■ **TEXT**:
# Karpfenbesatz im Fischteich ???



## kaschie (28. Februar 2009)

Hallo Teichfreunde

  Nachdem ich die Überlegungen verworfen habe in meinem 2ooo qm Teich Forellen zu halten, bin ich jetzt zu dem Entschluss gekommen es bei Spiegelkarpfen zu belassen.
  Ich beabsichtige den Teich in Kürze mit Spiegelkarpfen und ein paar Graskarpfen zu besetzen. Im Herbst 2010 möchte ich den Teich ablassen. Die Spiegelkarpfen sollten dann zwischen 2 und 3 Kilogramm wiegen (gerne auch mehr). Was für einen Besatz kann ich dem Teich zumuten, so dass ein „natürliches“ Gleichgewicht bestehen bleibt? Es soll nicht zugefüttert werden! Welches Besatzgewicht sollten die Karpfen haben, um im Herbst 2010 das Wunschgewicht zu erreichen. Mir ist bewusst, dass man es nicht genau benennen kann, da die örtlichen Gegebenheiten und die Wetterbedingungen ausschlaggebend sind. Aber für ein paar Tipps wäre ich sehr dankbar. 

  Hier noch ein paar Eckdaten:
  Der Teich ist 2000qm groß, bis 1,4 Meter tief, am Teichrand besteht ein Schilf- und Rohrkolbenbewuchs, kein Zulauf, der Teich liegt in Schleswig Holstein, Schlammboden vorhanden

  Vielen Dank für Eure Hilfe
  Gruß Karsten


----------



## Mich´l (28. Februar 2009)

*AW: Karpfenbesatz im Fischteich ???*

Moin!

mit zufüttern würd´s schneller gehn...
is wie bei die Schweine...

■ **AUFGABE**:
Prüfe, ob diese drei Aussagen zum Text passen, und antworte jeweils mit Ja oder Nein samt den entscheidenden Worten als wörtlichem Zitat. 1. Der Teich hat einen Zulauf. 2. Die Karpfen sollen nicht zugefüttert werden. 3. Der Teich soll im Herbst 2010 abgelassen werden.

■ **ANGEZEIGTE DATEN**:
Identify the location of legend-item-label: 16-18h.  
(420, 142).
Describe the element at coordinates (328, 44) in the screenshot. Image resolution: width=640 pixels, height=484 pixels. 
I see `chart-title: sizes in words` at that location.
---
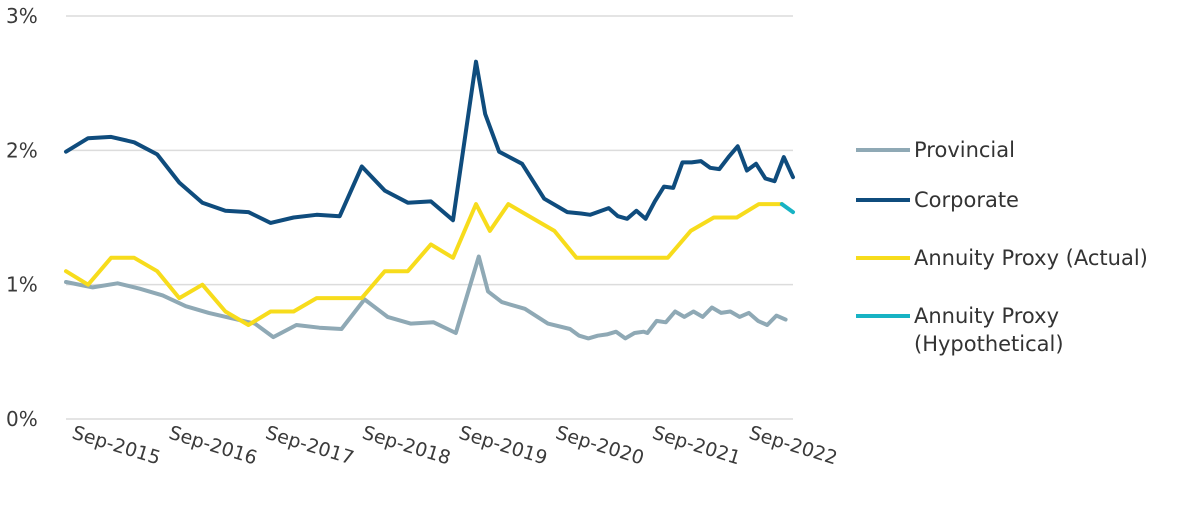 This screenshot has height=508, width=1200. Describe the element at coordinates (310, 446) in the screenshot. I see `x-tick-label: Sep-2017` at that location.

■ **ANTWORT**:
1. Nein: „kein Zulauf“
2. Ja: „Es soll nicht zugefüttert werden!“
3. Ja: „Im Herbst 2010 möchte ich den Teich ablassen.“